Posted by RedStickBR
Member since Sep 2009
14577 posts
Posted on 12/6/20 at 9:52 pm to
Posted by RedStickBR
Member since Sep 2009
14577 posts
Posted on 12/12/20 at 4:34 pm to
David Rosenberg on Macro Voices:

LINK
Posted by RedStickBR
Member since Sep 2009
14577 posts
Posted on 12/12/20 at 4:37 pm to
Also, an Australian economist calls out Van Metre on his deflationary QE thesis. Always worth challenging one’s views. I haven’t read this yet, but it’s on my list:

LINK
Posted by RedStickBR
Member since Sep 2009
14577 posts
Posted on 12/13/20 at 4:37 pm to
quote:

Also, an Australian economist calls out Van Metre on his deflationary QE thesis. Always worth challenging one’s views. I haven’t read this yet, but it’s on my list:


Just read that one. He makes some good points, but mostly in the context of Australia.
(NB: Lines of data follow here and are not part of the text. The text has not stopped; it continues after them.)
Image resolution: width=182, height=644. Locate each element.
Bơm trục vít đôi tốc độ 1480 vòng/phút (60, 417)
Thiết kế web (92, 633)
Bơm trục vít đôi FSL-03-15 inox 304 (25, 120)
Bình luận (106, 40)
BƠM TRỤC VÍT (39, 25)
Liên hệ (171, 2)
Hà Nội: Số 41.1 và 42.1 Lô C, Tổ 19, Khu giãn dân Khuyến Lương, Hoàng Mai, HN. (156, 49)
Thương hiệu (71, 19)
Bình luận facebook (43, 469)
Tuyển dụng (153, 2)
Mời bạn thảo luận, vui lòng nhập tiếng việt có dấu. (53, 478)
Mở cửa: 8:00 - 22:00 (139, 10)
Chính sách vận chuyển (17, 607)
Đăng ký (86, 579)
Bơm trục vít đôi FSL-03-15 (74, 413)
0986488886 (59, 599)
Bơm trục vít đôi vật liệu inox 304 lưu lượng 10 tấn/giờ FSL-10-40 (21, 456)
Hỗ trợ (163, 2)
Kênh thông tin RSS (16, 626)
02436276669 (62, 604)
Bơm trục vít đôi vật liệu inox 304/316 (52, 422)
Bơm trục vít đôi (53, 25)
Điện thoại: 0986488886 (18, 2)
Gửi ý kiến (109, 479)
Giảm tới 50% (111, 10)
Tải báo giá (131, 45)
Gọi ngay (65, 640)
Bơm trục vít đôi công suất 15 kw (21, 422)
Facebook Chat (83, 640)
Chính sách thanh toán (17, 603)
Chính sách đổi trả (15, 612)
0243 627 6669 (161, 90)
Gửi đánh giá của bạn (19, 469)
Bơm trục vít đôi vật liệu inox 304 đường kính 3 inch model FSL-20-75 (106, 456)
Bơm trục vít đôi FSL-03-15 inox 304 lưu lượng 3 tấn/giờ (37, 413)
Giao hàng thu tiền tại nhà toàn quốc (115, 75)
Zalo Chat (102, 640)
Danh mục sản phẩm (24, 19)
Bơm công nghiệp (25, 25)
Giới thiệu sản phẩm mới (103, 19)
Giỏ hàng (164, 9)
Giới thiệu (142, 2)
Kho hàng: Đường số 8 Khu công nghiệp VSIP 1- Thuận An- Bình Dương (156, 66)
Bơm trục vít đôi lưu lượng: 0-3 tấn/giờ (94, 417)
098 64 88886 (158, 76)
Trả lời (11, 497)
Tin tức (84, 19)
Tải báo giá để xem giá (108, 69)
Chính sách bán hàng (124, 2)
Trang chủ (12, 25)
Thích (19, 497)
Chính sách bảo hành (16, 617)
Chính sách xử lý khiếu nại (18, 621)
He completely fails to disprove that QE is deflationary in the U.S. He also relies solely on central bank statements, who of course have an interest in convincing people their policies are inflationary amidst record debt levels.

ETA: Comments section is a good complement to the article, and provides links to other good sources on this topic.
This post was edited on 12/13/20 at 4:38 pm
Posted by wutangfinancial
Treasure Valley
Member since Sep 2015
11872 posts
Posted on 12/13/20 at 6:28 pm to
I'll have to catch up. I think the next few weeks could get interesting for these narratives we've been diving into.
Posted by RedStickBR
Member since Sep 2009
14577 posts
Posted on 12/13/20 at 7:47 pm to
Agreed. I’ve barbelled my portfolio with long USD on the left tail, a large cash allocation, and high beta stocks on the right tail (commodity-focused and/or EM stocks).
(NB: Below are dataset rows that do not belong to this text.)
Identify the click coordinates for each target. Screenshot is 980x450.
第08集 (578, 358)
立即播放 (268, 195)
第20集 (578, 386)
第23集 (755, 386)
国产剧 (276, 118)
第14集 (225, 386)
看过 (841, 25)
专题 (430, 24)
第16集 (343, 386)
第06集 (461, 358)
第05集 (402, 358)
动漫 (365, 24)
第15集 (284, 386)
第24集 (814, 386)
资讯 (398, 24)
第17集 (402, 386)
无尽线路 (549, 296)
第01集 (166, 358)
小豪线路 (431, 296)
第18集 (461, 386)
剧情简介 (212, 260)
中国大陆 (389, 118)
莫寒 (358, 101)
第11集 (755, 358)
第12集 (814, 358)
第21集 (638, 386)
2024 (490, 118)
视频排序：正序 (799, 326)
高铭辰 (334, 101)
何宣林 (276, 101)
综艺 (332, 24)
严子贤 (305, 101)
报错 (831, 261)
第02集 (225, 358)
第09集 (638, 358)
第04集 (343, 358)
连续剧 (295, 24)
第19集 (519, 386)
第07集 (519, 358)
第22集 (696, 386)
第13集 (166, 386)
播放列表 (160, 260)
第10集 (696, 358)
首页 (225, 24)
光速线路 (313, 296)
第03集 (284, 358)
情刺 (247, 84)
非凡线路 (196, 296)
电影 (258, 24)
T-bonds are starting to look somewhat attractive now as well, with yields pricing in some inflation that is unlikely to materialize short term.
Posted by CorkRockingham
Member since Jun 2017
502 posts
Posted on 12/13/20 at 8:09 pm to
This rebuttal of van metre was the origin of my confusion in the other thread.
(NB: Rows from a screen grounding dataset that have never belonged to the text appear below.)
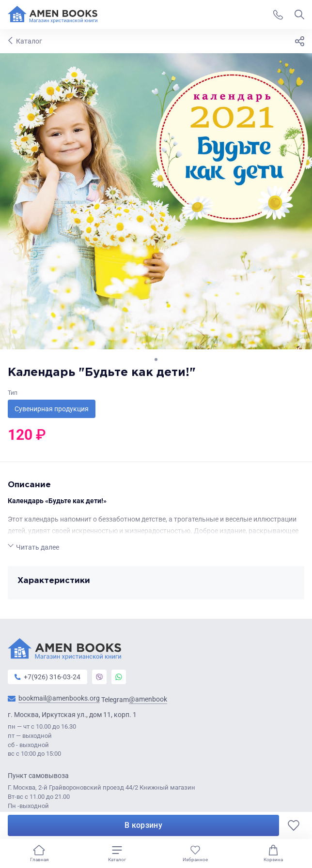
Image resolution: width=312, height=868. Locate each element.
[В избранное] (294, 825)
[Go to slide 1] (156, 359)
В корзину (143, 825)
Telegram (134, 699)
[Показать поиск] (299, 15)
I just skimmed the article but the rebuttals he was speaking of will make me highly question anything van metre says again.
Posted by RedStickBR
Member since Sep 2009
14577 posts
Posted on 12/13/20 at 9:27 pm to
His main rebuttal was that Australian commercial banks can spend the reserves they receive from QE. That doesn’t refute the argument related to commercial banks in the U.S.
Posted by CorkRockingham
Member since Jun 2017
502 posts
Posted on 12/14/20 at 7:43 am to
Yes, but I’m highly inclined to think that the commercial banks in the US are able to operate in the same manner. Otherwise, they wouldn’t be able to stay Liquid as discussed in John Adam’s article.
Posted by wutangfinancial
Treasure Valley
Member since Sep 2015
11872 posts
Posted on 12/14/20 at 9:03 am to
I'm in cash, miners and I trade tech options. That's good enough for me right now. I'll probably take a stake in EM after New Years. Not rushing before they have to add Tesla to the S&P and all of the rotation I expect the next two weeks. Who knows everybody's hedged though.